***** Provided records

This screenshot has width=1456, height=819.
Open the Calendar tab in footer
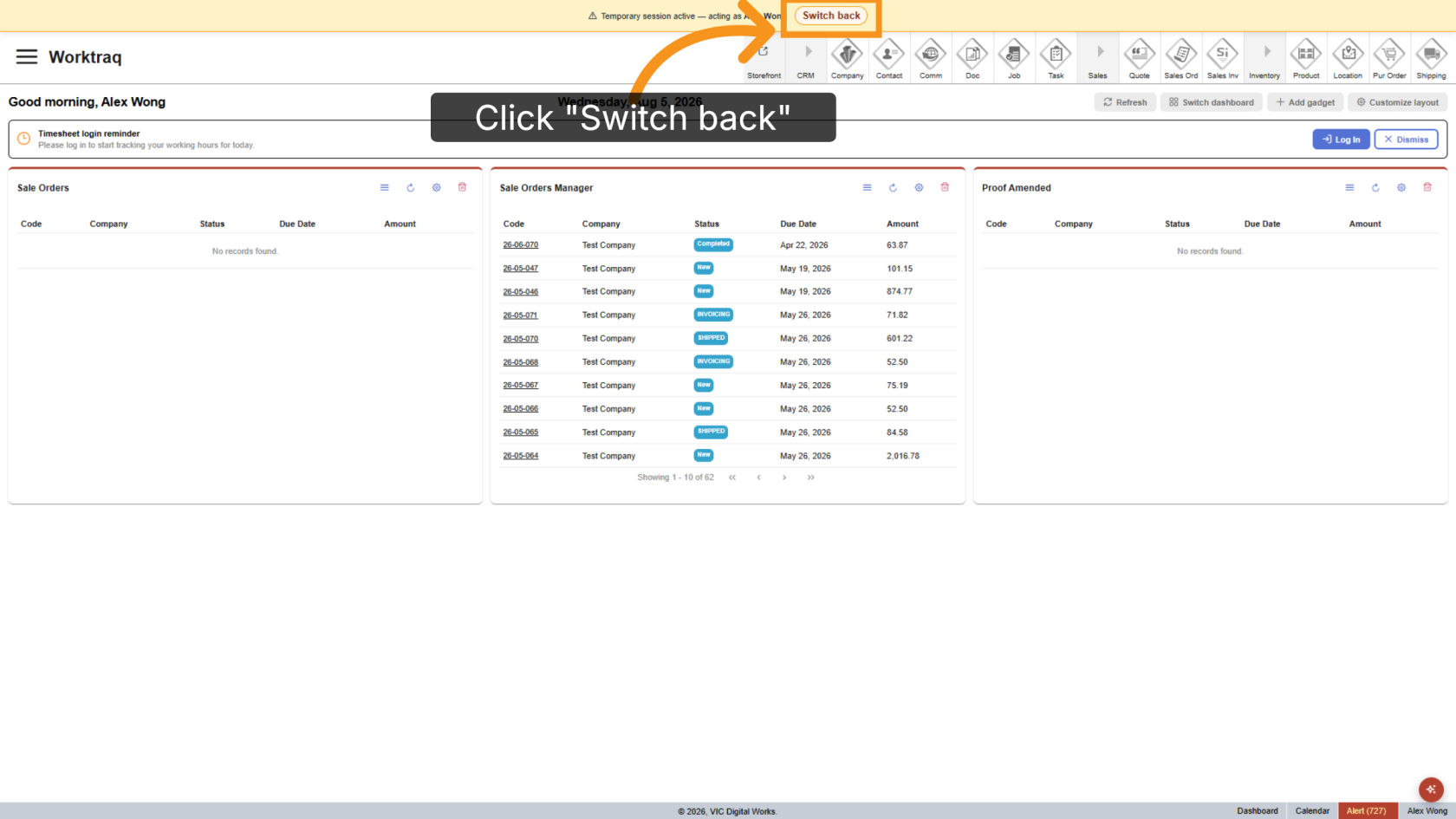tap(1312, 811)
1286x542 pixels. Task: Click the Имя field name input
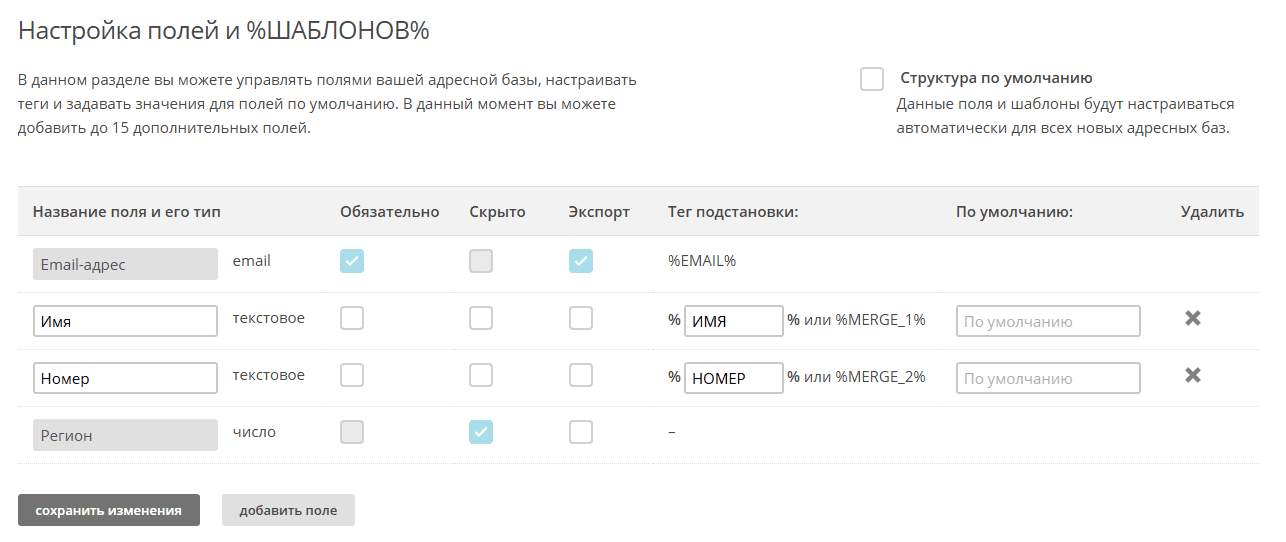point(125,321)
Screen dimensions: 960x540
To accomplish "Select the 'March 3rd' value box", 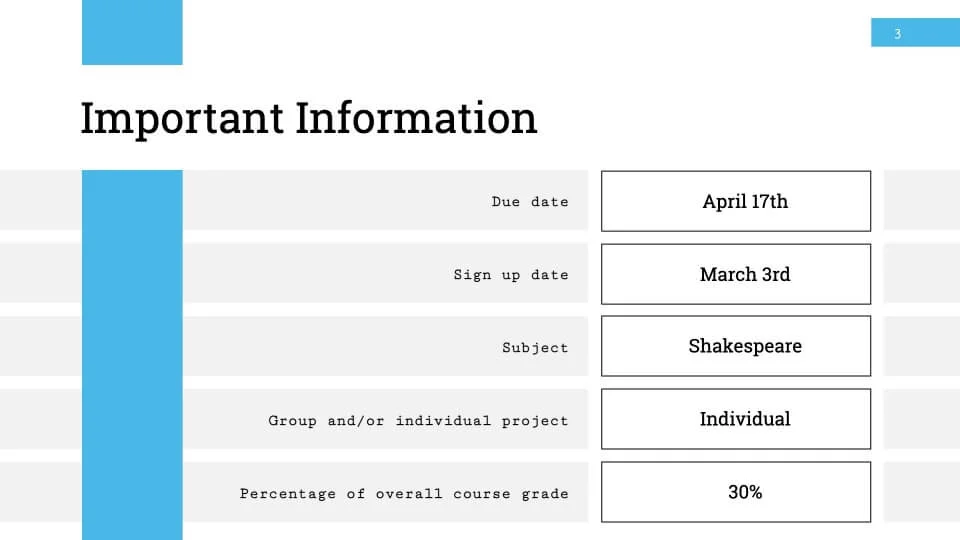I will 736,274.
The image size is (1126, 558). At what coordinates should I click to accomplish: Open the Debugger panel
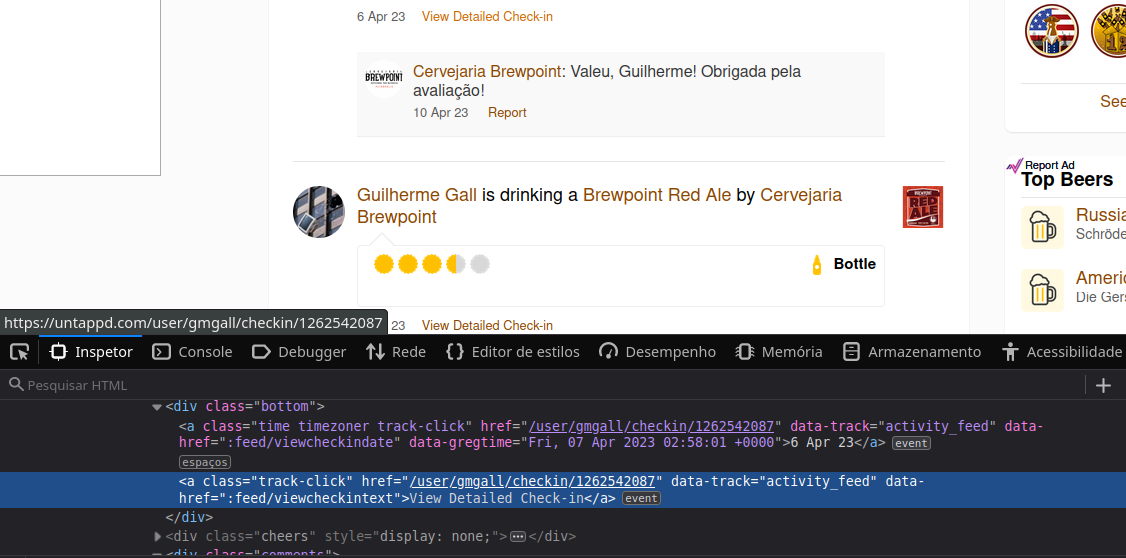pyautogui.click(x=299, y=352)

**********

The line containing "The image size" and every line after it, through the end of the data, are to be output exactly. Omit the pictures.

### Your solution
The image size is (1126, 558). At what coordinates should I click to accomplish: Open the Debugger panel
pyautogui.click(x=299, y=352)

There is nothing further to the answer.